Re: [RFC 1/7] mm: introduce MADV_COOL

From: Minchan Kim
Date: Mon May 20 2019 - 18:56:55 EST


On Mon, May 20, 2019 at 10:16:21AM +0200, Michal Hocko wrote:
> [CC linux-api]

Thanks, Michal. I forgot to add it.

>
> On Mon 20-05-19 12:52:48, Minchan Kim wrote:
> > When a process expects no accesses to a certain memory range
> > it could hint kernel that the pages can be reclaimed
> > when memory pressure happens but data should be preserved
> > for future use. This could reduce workingset eviction so it
> > ends up increasing performance.
> >
> > This patch introduces the new MADV_COOL hint to madvise(2)
> > syscall. MADV_COOL can be used by a process to mark a memory range
> > as not expected to be used in the near future. The hint can help
> > kernel in deciding which pages to evict early during memory
> > pressure.
>
> I do not want to start naming fight but MADV_COOL sounds a bit
> misleading. Everybody thinks his pages are cool ;). Probably MADV_COLD
> or MADV_DONTNEED_PRESERVE.

Thanks for the suggestion. Since I got several suggestions, Let's discuss
them all at once in cover-letter.

>
> > Internally, it works via deactivating memory from active list to
> > inactive's head so when the memory pressure happens, they will be
> > reclaimed earlier than other active pages unless there is no
> > access until the time.
>
> Could you elaborate about the decision to move to the head rather than
> tail? What should happen to inactive pages? Should we move them to the
> tail? Your implementation seems to ignore those completely. Why?
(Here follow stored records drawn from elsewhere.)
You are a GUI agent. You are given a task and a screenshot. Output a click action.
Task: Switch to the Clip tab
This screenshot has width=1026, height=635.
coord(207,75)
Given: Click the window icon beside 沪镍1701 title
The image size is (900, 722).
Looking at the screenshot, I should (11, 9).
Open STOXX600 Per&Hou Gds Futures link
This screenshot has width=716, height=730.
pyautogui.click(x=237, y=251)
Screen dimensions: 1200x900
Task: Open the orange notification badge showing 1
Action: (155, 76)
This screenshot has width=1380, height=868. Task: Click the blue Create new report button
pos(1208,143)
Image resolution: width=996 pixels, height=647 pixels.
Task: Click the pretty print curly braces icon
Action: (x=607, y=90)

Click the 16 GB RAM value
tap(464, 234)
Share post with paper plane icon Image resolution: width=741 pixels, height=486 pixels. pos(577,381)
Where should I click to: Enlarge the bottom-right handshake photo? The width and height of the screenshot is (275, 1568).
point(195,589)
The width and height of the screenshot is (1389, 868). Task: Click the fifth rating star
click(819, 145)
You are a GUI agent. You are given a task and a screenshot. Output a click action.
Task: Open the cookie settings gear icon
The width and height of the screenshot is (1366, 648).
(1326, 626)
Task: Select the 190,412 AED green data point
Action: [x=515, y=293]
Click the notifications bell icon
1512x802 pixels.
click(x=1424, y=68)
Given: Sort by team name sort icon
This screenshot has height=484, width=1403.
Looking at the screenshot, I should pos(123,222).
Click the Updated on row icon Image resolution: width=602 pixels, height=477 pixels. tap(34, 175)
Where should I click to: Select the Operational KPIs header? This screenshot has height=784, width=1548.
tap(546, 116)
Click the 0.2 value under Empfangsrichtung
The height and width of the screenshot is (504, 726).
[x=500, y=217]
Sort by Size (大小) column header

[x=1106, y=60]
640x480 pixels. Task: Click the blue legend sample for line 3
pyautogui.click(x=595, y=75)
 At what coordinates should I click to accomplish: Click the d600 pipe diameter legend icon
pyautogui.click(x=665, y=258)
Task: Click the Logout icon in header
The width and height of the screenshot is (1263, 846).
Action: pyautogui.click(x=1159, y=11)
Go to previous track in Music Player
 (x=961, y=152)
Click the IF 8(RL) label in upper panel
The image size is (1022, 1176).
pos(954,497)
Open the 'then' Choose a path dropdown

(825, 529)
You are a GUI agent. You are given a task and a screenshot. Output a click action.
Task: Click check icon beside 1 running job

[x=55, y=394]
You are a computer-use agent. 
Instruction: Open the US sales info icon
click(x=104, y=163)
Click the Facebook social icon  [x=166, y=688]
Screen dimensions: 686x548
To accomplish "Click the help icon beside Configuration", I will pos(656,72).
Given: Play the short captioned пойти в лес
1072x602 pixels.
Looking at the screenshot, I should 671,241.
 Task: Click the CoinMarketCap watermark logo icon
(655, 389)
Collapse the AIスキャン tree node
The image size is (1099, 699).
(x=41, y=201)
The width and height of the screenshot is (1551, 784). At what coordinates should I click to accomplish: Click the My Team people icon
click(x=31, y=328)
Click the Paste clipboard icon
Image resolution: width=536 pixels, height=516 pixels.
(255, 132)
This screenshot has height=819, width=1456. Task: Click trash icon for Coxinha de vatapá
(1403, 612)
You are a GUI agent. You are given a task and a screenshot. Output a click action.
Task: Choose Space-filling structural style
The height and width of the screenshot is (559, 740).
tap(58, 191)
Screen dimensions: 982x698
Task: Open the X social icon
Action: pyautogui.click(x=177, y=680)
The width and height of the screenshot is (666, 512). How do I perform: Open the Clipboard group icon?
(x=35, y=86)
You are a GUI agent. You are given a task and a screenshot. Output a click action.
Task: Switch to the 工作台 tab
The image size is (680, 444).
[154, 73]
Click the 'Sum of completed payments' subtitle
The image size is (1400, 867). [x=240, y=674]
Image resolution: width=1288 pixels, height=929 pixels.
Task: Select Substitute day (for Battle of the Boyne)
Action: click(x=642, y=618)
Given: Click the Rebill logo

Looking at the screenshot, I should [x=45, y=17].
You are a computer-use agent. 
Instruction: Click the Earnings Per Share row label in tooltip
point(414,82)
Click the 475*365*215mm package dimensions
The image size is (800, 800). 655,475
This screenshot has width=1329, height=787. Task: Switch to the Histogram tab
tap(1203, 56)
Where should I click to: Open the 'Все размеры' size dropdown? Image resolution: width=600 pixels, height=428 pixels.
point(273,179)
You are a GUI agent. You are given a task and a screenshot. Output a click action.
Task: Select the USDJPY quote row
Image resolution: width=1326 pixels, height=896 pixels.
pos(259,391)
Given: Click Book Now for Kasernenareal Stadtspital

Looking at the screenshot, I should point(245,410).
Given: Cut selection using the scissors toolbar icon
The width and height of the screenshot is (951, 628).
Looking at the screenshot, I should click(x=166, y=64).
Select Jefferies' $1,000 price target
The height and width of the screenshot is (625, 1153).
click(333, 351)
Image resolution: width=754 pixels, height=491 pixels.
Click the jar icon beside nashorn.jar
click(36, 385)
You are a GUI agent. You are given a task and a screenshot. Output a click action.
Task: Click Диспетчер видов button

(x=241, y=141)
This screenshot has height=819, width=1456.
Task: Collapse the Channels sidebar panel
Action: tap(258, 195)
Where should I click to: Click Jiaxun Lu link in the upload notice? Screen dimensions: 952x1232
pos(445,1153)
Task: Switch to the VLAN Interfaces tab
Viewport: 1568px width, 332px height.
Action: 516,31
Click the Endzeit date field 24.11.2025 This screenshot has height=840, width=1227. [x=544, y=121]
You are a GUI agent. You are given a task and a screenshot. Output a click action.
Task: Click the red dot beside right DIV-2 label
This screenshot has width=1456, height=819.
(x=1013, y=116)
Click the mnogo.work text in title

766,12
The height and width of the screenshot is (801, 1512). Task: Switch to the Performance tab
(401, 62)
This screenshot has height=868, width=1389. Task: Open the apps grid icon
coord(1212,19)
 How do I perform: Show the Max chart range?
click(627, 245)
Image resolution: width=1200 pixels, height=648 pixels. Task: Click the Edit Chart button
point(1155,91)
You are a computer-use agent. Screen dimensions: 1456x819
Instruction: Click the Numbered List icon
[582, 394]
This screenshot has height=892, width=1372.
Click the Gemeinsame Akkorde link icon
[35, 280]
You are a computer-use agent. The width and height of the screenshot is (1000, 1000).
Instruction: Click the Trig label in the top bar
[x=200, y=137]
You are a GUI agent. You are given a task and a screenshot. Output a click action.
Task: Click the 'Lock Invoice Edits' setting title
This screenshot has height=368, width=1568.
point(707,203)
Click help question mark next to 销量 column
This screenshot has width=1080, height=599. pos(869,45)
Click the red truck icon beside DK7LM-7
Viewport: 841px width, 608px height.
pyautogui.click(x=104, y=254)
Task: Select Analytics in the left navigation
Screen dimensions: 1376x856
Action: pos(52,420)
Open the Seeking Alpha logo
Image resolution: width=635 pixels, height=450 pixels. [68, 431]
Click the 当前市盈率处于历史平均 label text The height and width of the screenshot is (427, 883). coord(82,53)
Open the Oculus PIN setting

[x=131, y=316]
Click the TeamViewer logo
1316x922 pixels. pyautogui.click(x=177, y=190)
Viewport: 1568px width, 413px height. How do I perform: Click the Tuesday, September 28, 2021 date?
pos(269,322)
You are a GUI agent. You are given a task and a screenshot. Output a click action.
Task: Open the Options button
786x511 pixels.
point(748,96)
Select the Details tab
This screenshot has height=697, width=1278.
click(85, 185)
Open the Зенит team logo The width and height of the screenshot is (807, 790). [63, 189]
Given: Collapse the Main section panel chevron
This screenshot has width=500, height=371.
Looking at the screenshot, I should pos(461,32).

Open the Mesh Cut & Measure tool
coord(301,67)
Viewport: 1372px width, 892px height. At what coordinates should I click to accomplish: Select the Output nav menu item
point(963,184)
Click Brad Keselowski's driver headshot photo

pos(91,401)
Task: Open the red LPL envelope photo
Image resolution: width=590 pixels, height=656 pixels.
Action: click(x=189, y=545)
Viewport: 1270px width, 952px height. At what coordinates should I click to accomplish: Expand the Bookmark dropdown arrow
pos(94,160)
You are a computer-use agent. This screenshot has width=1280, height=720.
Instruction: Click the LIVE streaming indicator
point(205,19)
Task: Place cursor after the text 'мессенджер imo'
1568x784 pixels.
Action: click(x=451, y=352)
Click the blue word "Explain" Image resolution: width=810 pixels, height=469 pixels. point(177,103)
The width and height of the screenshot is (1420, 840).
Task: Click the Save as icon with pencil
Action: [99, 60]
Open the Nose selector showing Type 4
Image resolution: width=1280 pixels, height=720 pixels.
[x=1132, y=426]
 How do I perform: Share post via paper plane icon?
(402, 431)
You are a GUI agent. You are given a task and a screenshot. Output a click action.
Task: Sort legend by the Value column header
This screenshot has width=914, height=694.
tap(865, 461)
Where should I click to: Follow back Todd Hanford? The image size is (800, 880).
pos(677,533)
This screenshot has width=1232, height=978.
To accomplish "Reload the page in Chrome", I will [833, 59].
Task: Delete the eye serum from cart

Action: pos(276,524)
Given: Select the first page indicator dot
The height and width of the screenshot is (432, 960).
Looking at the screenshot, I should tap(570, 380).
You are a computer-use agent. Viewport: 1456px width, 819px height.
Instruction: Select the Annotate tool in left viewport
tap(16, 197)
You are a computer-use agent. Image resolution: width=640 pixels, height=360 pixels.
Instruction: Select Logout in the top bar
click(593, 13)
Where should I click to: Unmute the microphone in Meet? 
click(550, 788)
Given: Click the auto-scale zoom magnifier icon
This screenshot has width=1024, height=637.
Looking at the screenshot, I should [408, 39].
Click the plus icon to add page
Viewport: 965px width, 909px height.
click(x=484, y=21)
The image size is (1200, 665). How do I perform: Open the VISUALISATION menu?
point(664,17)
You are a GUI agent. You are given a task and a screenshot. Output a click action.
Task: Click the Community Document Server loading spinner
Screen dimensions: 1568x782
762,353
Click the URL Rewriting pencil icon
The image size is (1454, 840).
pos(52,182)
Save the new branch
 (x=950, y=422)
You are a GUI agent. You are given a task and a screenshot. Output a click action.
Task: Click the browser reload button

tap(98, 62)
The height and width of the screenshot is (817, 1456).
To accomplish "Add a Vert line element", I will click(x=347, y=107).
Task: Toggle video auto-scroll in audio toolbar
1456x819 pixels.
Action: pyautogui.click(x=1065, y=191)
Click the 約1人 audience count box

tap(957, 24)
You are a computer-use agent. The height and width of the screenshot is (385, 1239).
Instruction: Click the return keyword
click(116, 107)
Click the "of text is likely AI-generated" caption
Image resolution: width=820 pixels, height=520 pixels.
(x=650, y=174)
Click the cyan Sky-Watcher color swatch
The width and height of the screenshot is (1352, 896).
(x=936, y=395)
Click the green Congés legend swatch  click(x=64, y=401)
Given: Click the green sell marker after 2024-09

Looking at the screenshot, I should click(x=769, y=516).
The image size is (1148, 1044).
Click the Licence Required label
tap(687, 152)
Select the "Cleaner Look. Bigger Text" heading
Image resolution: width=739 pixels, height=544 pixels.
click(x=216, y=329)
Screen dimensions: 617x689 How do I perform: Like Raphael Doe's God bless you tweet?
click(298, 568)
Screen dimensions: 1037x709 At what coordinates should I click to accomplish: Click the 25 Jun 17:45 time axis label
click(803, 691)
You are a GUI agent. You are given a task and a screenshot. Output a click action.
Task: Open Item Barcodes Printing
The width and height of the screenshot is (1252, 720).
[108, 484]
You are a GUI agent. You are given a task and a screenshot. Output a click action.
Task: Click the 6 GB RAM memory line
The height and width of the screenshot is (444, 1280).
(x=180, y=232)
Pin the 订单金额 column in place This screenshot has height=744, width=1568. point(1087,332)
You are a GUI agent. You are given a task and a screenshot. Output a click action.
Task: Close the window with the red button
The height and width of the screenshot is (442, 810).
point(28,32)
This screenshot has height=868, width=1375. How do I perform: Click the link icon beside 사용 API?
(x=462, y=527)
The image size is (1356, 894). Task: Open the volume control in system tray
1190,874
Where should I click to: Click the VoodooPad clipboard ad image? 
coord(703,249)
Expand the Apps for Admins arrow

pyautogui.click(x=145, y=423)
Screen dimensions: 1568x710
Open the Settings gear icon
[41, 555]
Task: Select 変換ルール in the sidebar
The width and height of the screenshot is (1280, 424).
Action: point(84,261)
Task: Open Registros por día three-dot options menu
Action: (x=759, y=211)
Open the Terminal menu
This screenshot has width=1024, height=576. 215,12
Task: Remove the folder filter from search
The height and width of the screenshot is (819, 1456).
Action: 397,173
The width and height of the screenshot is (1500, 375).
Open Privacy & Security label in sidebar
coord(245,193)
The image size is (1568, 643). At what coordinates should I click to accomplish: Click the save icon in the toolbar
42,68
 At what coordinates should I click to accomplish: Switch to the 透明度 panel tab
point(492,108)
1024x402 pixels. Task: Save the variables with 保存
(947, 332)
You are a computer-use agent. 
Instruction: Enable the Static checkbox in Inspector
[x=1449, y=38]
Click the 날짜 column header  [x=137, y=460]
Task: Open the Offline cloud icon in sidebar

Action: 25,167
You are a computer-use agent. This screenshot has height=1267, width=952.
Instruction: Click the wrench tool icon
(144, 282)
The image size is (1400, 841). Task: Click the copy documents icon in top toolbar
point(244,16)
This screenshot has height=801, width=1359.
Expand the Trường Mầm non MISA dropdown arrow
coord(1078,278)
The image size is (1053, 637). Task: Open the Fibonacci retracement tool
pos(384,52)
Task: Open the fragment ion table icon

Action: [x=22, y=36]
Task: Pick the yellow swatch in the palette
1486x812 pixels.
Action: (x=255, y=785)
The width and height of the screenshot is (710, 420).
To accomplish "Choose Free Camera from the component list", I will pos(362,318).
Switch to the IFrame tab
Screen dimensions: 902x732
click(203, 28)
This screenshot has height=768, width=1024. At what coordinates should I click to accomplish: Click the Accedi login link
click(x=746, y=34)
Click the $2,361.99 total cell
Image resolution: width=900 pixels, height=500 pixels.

Normally, inactive LRU could have used-once pages without any mapping
to user's address space. Such pages would be better candicate to
reclaim when the memory pressure happens. With deactivating only
active LRU pages of the process to the head of inactive LRU, we will
keep them in RAM longer than used-once pages and could have more chance
to be activated once the process is resumed.

>
> What should happen for shared pages? In other words do we want to allow
> less privileged process to control evicting of shared pages with a more
> privileged one? E.g. think of all sorts of side channel attacks. Maybe
> we want to do the same thing as for mincore where write access is
> required.

It doesn't work with shared pages(ie, page_mapcount > 1). I will add it
in the description.

> --
> Michal Hocko
> SUSE Labs